The provisions of Section 2(c) of the Agreement shall not be applicable to any Transaction; provided, however, that with respect to this Agreement or any other ISDA Master Agreement between the parties, any Share delivery obligations on any day of Party A, on the one hand, and Party B, on the other hand, shall be netted.

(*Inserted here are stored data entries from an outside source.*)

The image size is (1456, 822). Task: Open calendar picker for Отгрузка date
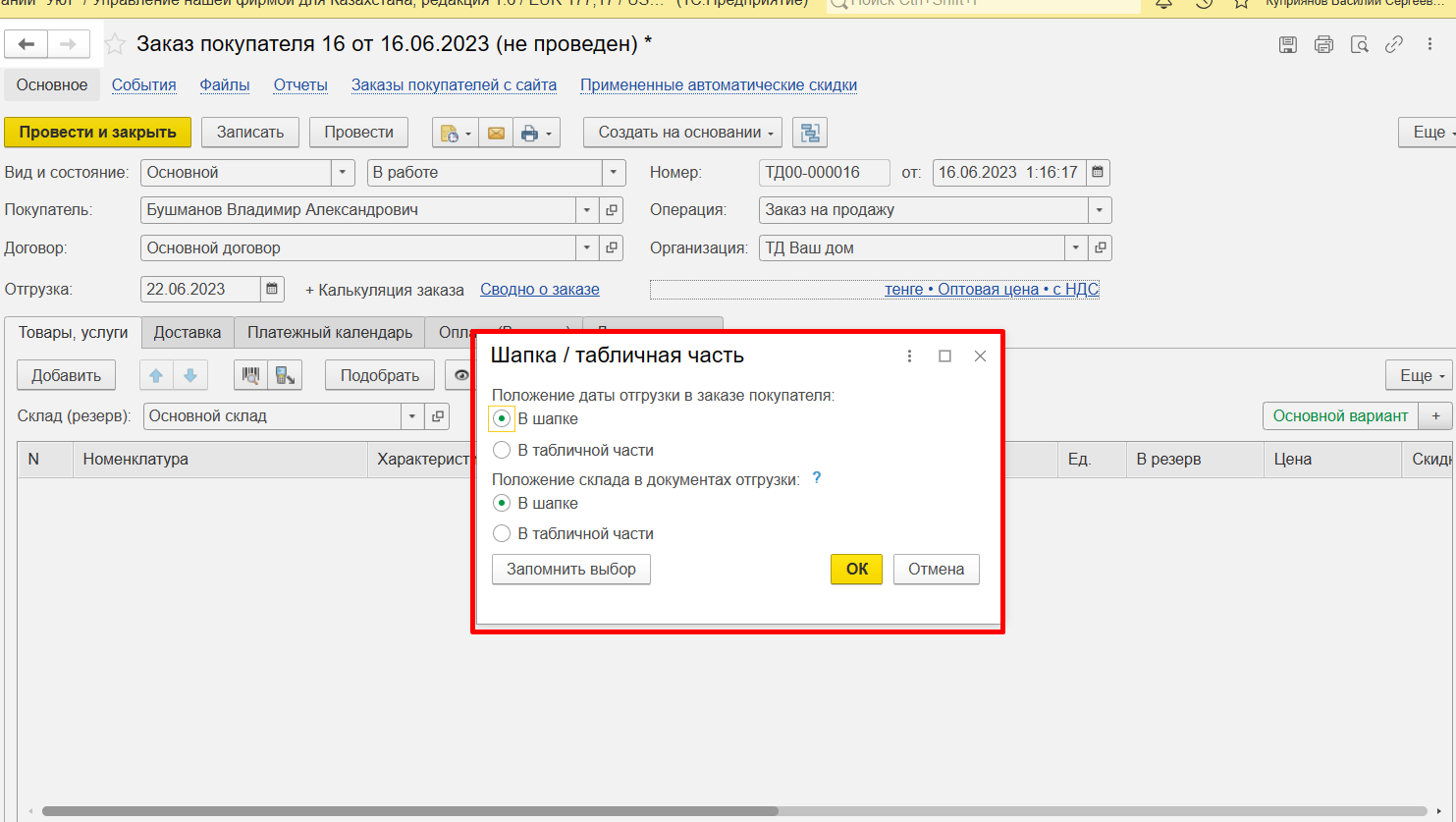[272, 289]
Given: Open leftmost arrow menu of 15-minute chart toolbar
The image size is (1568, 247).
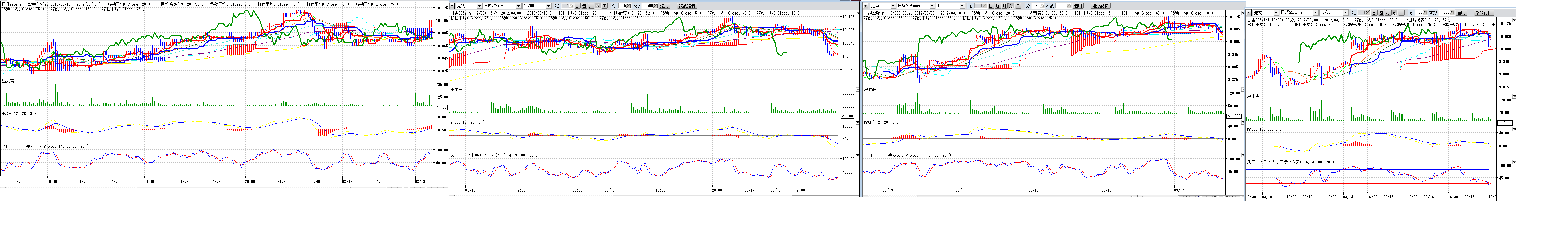Looking at the screenshot, I should 452,6.
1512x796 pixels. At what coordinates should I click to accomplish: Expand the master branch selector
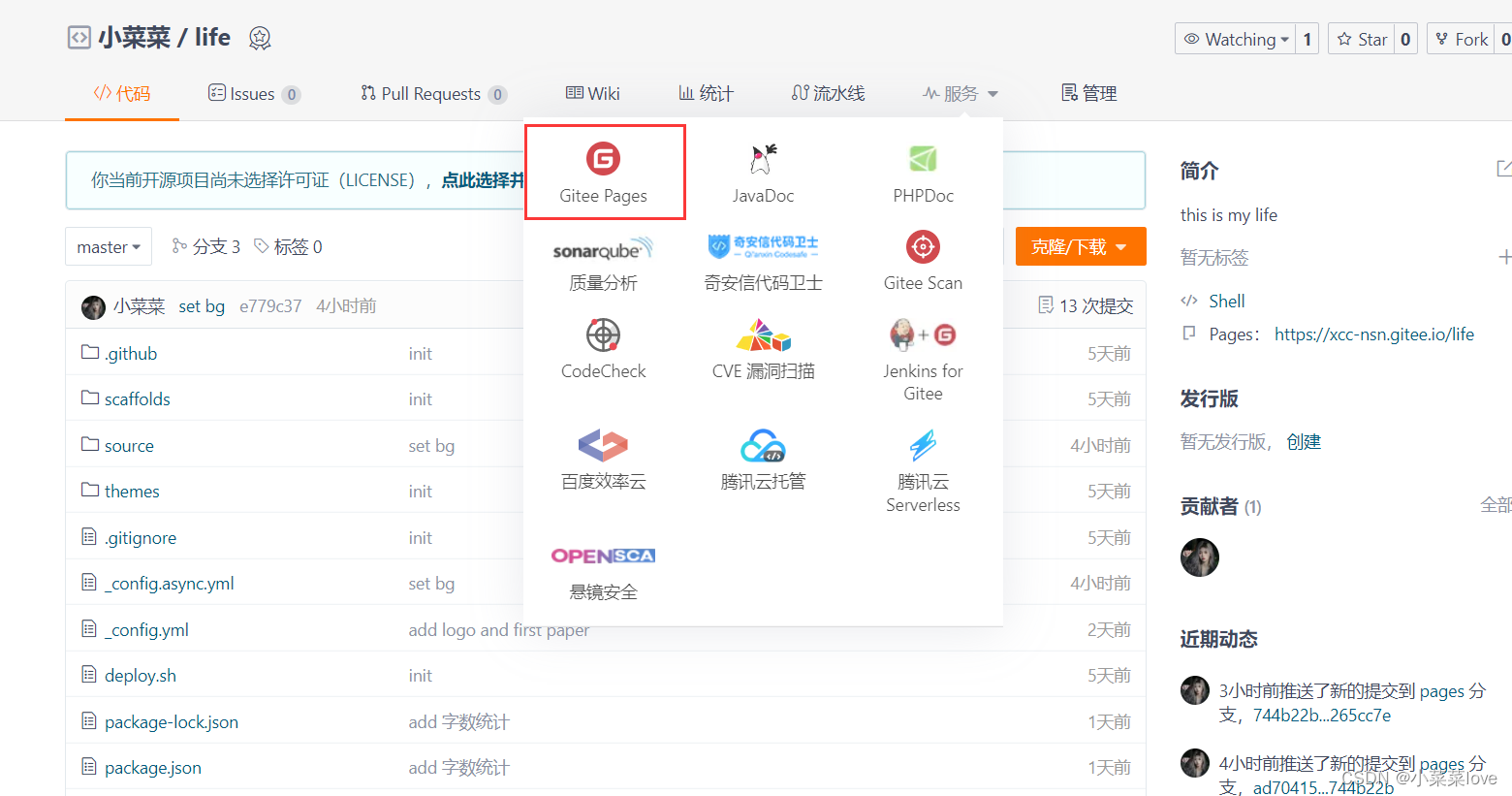108,246
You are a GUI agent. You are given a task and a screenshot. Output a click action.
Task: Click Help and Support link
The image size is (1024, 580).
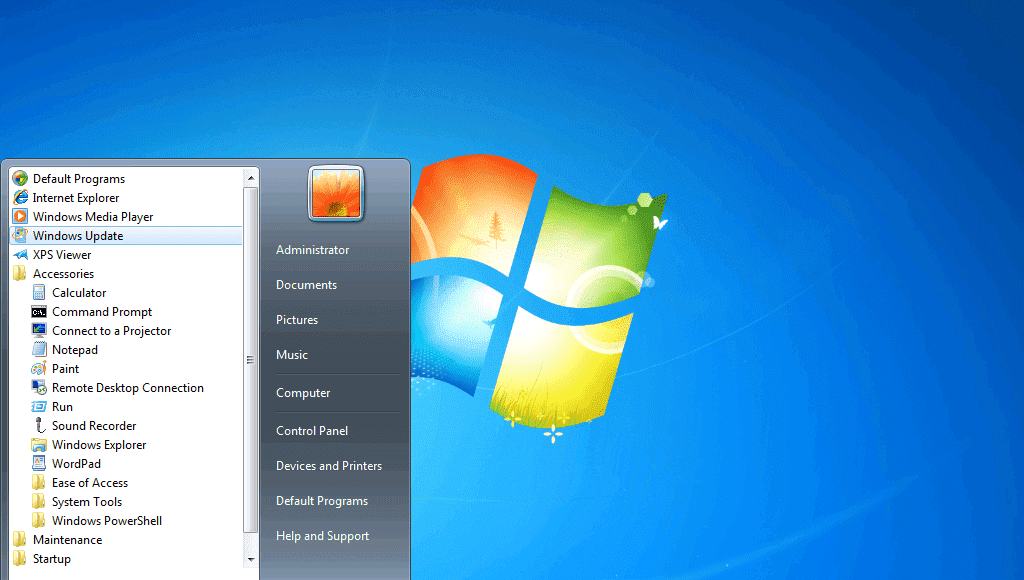pos(322,536)
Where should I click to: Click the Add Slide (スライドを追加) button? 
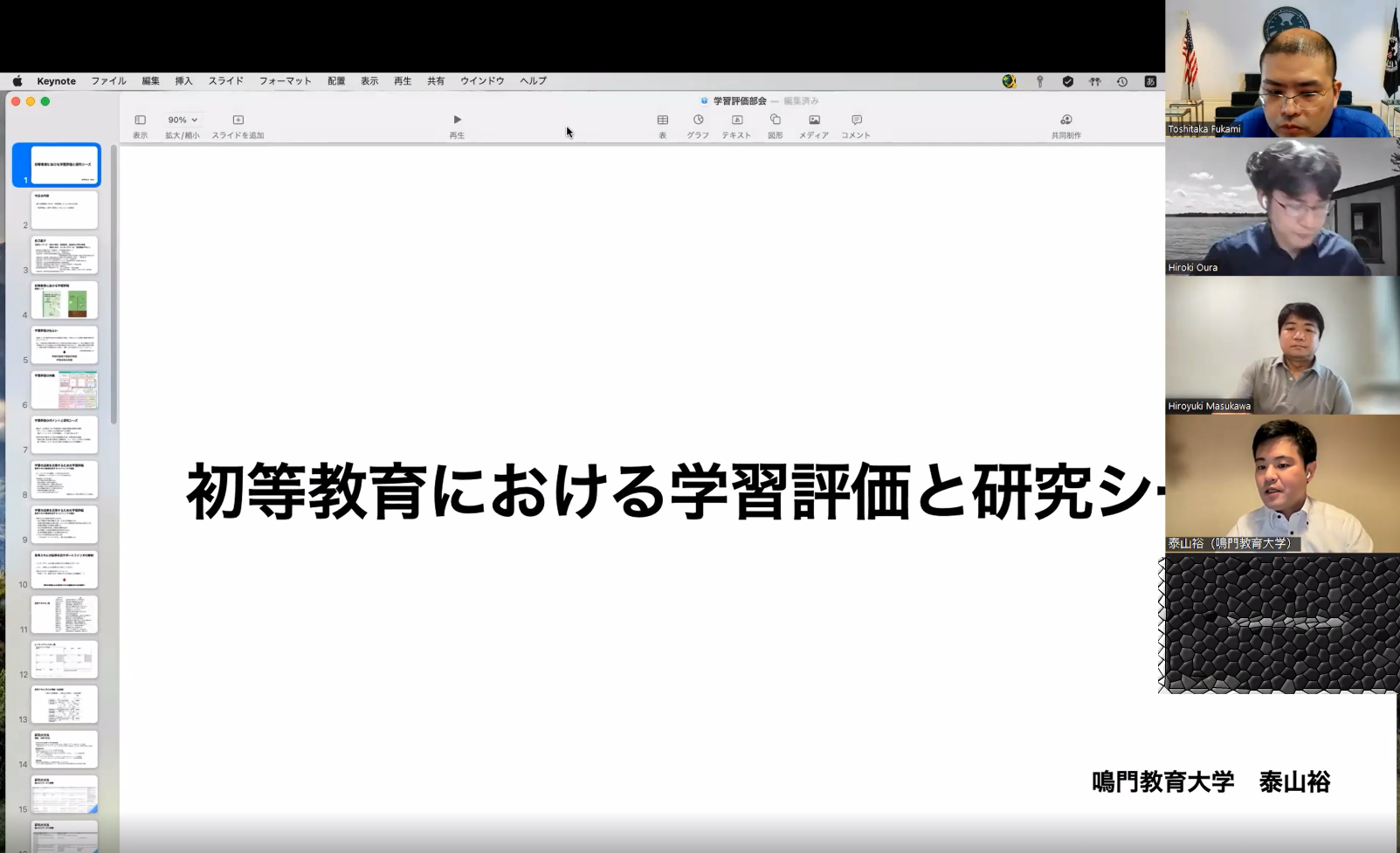click(x=238, y=120)
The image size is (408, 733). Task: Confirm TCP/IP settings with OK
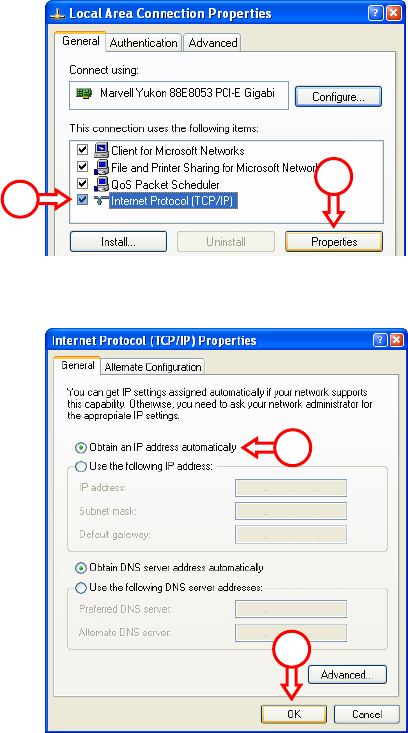(294, 714)
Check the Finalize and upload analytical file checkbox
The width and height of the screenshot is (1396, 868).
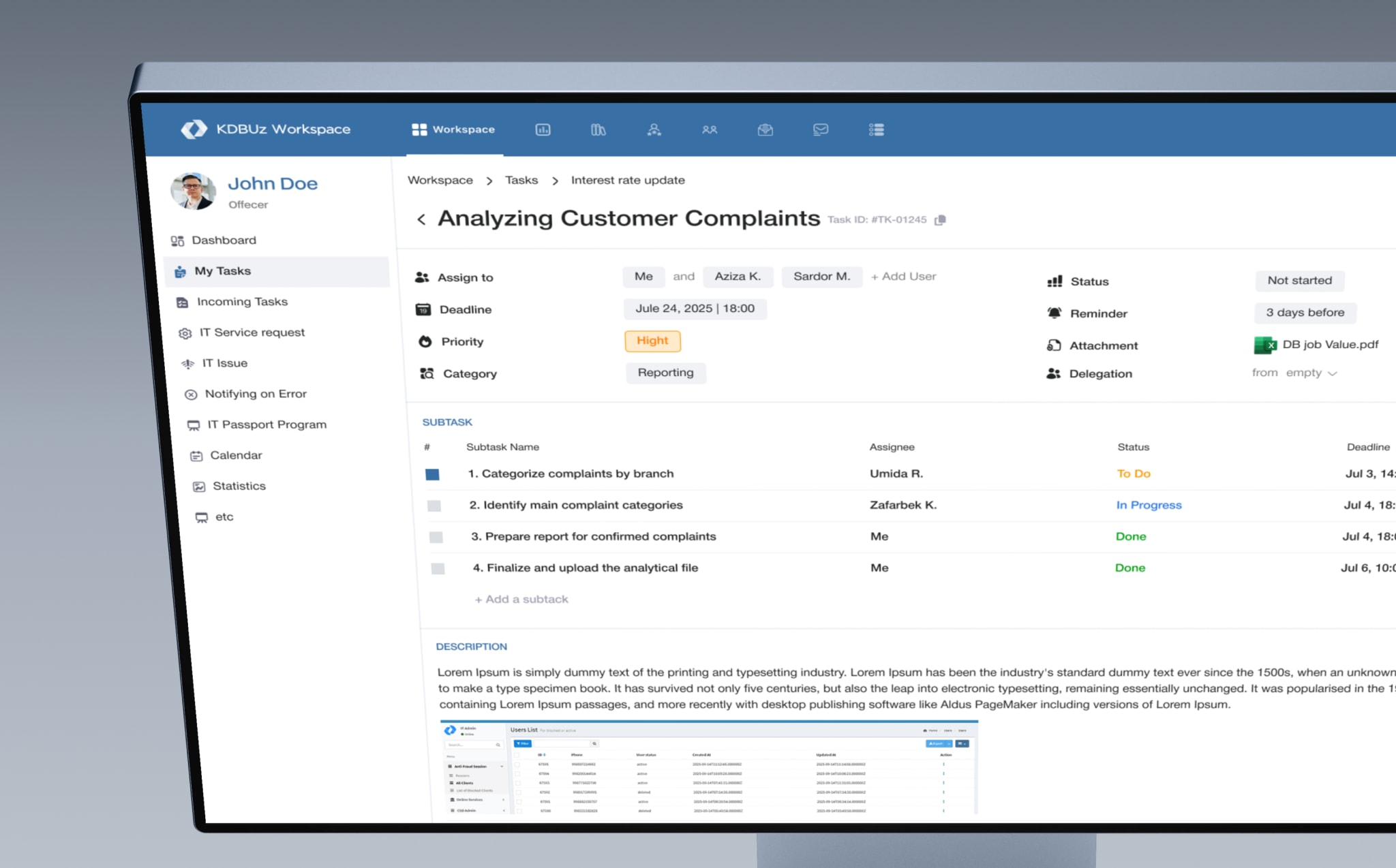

The resulting Share delivery obligation of a party upon such netting shall be rounded down to the nearest number of whole Shares, such that neither party shall be required to deliver any fractional Shares. | ||
Rule 10b-18: |
During the Initial Hedge Period, Party A agrees to use commercially reasonable efforts to make all purchases of Shares (other than purchases made by Party A as part of its dynamic adjustment of its hedge of the options embedded in the Transaction) in a manner that would comply with the limitations set forth in clauses (b)(2), (b)(3), (b)(4) and (c) of Rule 10b-18 under the Securities Exchange Act of 1934 (Rule 10b-18), as if such rule was applicable to such purchases in connection with any offer to purchase and any purchase of Shares during the Initial Hedge Period in connection with this Transaction.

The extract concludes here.